任务要求 1 » 把摘录中的这句话译成英文:“对于计算能力在7.0及以上的CUDA设备,可以使用CUDA C++ API调用Tensor Core,支持形如D = AB + C的混合精度的矩阵乘运算。”
任务要求 2 » 返回摘录中从“以m16n16k16为例,实现HGEMM:C = AB,其中矩阵A(M”往下一直到“y) (((x) + (y) - 1) / (y))”的全部文字,一字不改。

摘录 »
········

Tensor Core的WMMA API编程入门

WMMA (Warp-level Matrix Multiply Accumulate) API

对于计算能力在7.0及以上的CUDA设备,可以使用CUDA C++ API调用Tensor Core,支持形如D = AB + C的混合精度的矩阵乘运算。

C 复制代码
// fragment:Tensor Core数据存储类,支持matrix_a、matrix_b和accumulator
template<typename Use, int m, int n, int k, typename T, typename Layout=void> class fragment;

// load_matrix_sync:Tensor Core数据加载API,支持将矩阵数据从global memory或shared memory加载到fragment
void load_matrix_sync(fragment<...> &a, const T* mptr, unsigned ldm);
void load_matrix_sync(fragment<...> &a, const T* mptr, unsigned ldm, layout_t layout);

// store_matrix_sync:Tensor Core结果存储API,支持将计算结果从fragment存储到global memory或shared memory
void store_matrix_sync(T* mptr, const fragment<...> &a, unsigned ldm, layout_t layout);

// fill_fragment:fragment填充API,支持常数值填充
void fill_fragment(fragment<...> &a, const T& v);

// mma_sync:Tensor Core矩阵乘计算API,支持D = AB + C或者C = AB + C
void mma_sync(fragment<...> &d, const fragment<...> &a, const fragment<...> &b, const fragment<...> &c, bool satf=false);
示例

以m16n16k16为例,实现HGEMM:C = AB,其中矩阵A(M * K,row major)、B(K * N,col major)和C(M * N,row major)的精度均为FP16。首先我们看如何使用CUDA Core写HGEMM naive算法。

CUDA Core

按照每个线程计算矩阵C中的一个元素来构建naive kernel,首先确定当前线程处理矩阵C的元素坐标,再遍历K并直接从global memory中加载所需A、B矩阵元素到寄存器参与计算,最后将计算结果从寄存器直接写回矩阵C。所有block计算完成之后即可得到矩阵C。这个例子不能说简单,只能说技术含量不高,不过我们只是为了对比。

C 复制代码
#define DIV_CEIL(x, y) (((x) + (y) - 1) / (y))

········

收集材料 »
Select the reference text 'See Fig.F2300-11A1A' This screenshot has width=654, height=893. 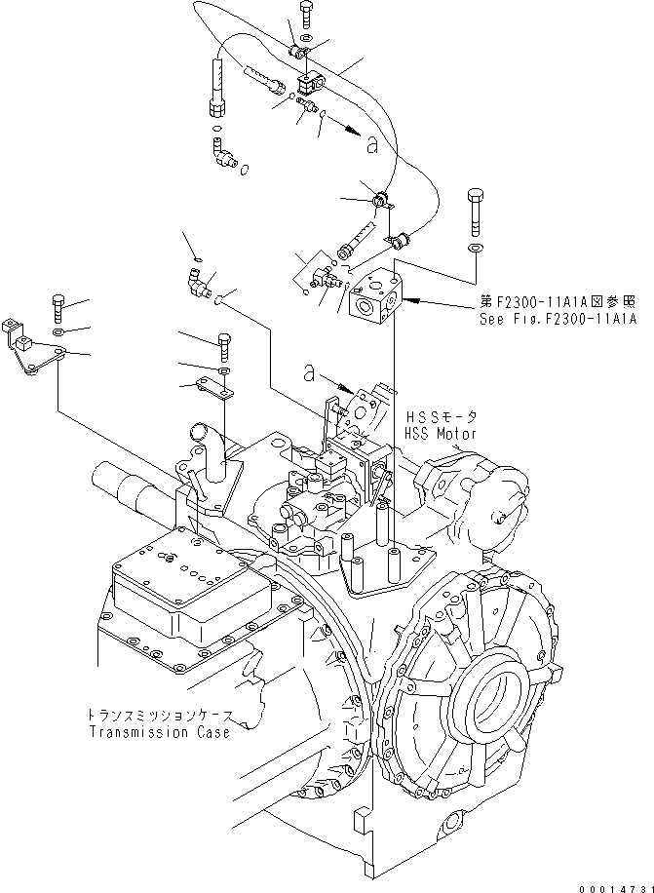click(x=557, y=319)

········

完整解答 1 » For CUDA devices with compute capability 7.0 or higher, the CUDA C++ API can be used to invoke Tensor Cores, supporting mixed-precision matrix multiplication of the form D = AB + C.

完整解答 2 »
以m16n16k16为例,实现HGEMM:C = AB,其中矩阵A(M * K,row major)、B(K * N,col major)和C(M * N,row major)的精度均为FP16。首先我们看如何使用CUDA Core写HGEMM naive算法。

CUDA Core

按照每个线程计算矩阵C中的一个元素来构建naive kernel,首先确定当前线程处理矩阵C的元素坐标,再遍历K并直接从global memory中加载所需A、B矩阵元素到寄存器参与计算,最后将计算结果从寄存器直接写回矩阵C。所有block计算完成之后即可得到矩阵C。这个例子不能说简单,只能说技术含量不高,不过我们只是为了对比。

C 复制代码
#define DIV_CEIL(x, y) (((x) + (y) - 1) / (y))